─── SELECTION
#include <pthread.h>
#include <fcntl.h>
#include <unistd.h>
#include <iostream>
#include <chrono>
using namespace std;
static inline void stick_this_thread_to_core(int core_id);
static inline void* incrementLoop(void* arg);
struct BenchmarkData {
long long iteration_count;
int core_id;
};
pthread_barrier_t g_barrier;
int main(int argc, char** argv)
{
if(argc != 3) {
cout << "Usage: ./a.out <core_id> <core_id>" << endl;
return EXIT_FAILURE;
}
cout << "================================================ STARTING ================================================" << endl;
int core1 = std::stoi(argv[1]);
int core2 = std::stoi(argv[2]);
pthread_barrier_init(&g_barrier, nullptr, 2);
const long long iteration_count = 100'000'000'000;
BenchmarkData benchmark_data1{iteration_count, core1};
BenchmarkData benchmark_data2{iteration_count, core2};
pthread_t worker1, worker2;
pthread_create(&worker1, nullptr, incrementLoop, static_cast<void*>(&benchmark_data1));
cout << "Created worker1" << endl;
pthread_create(&worker2, nullptr, incrementLoop, static_cast<void*>(&benchmark_data2));
cout << "Created worker2" << endl;
pthread_join(worker1, nullptr);
cout << "Joined worker1" << endl;
pthread_join(worker2, nullptr);
cout << "Joined worker2" << endl;
return EXIT_SUCCESS;
}
static inline void stick_this_thread_to_core(int core_id) {
int num_cores = sysconf(_SC_NPROCESSORS_ONLN);
if (core_id < 0 || core_id >= num_cores) {
cerr << "Core " << core_id << " is out of assignable range.\n";
return;
}
cpu_set_t cpuset;
CPU_ZERO(&cpuset);
CPU_SET(core_id, &cpuset);
pthread_t current_thread = pthread_self();
int res = pthread_setaffinity_np(current_thread, sizeof(cpu_set_t), &cpuset);
if(res == 0) {
cout << "Thread bound to core " << core_id << " successfully." << endl;
} else {
cerr << "Error in binding this thread to core " << core_id << '\n';
}
}
static inline void* incrementLoop(void* arg)
──────
─── COLLECTED MATERIAL
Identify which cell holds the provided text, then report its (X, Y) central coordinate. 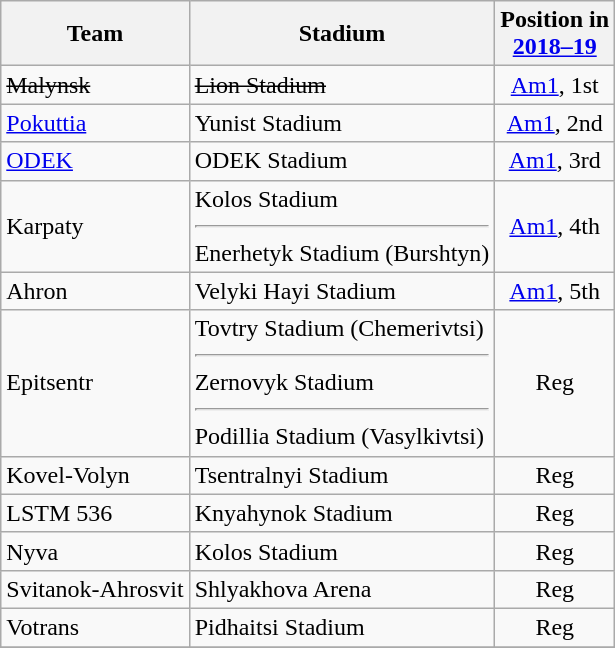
──────
EXERCISES:
(1) Echo the section of the pthread benchmark code between "#include <pthread.h>" and "argc, char** argv)", inclusive.
(2) In the pthread benchmark code, what value does main assign to the constant iteration_count?

IN RESPONSE:
(1)
#include <pthread.h>
#include <fcntl.h>
#include <unistd.h>
#include <iostream>
#include <chrono>
using namespace std;
static inline void stick_this_thread_to_core(int core_id);
static inline void* incrementLoop(void* arg);
struct BenchmarkData {
long long iteration_count;
int core_id;
};
pthread_barrier_t g_barrier;
int main(int argc, char** argv)

(2) 100'000'000'000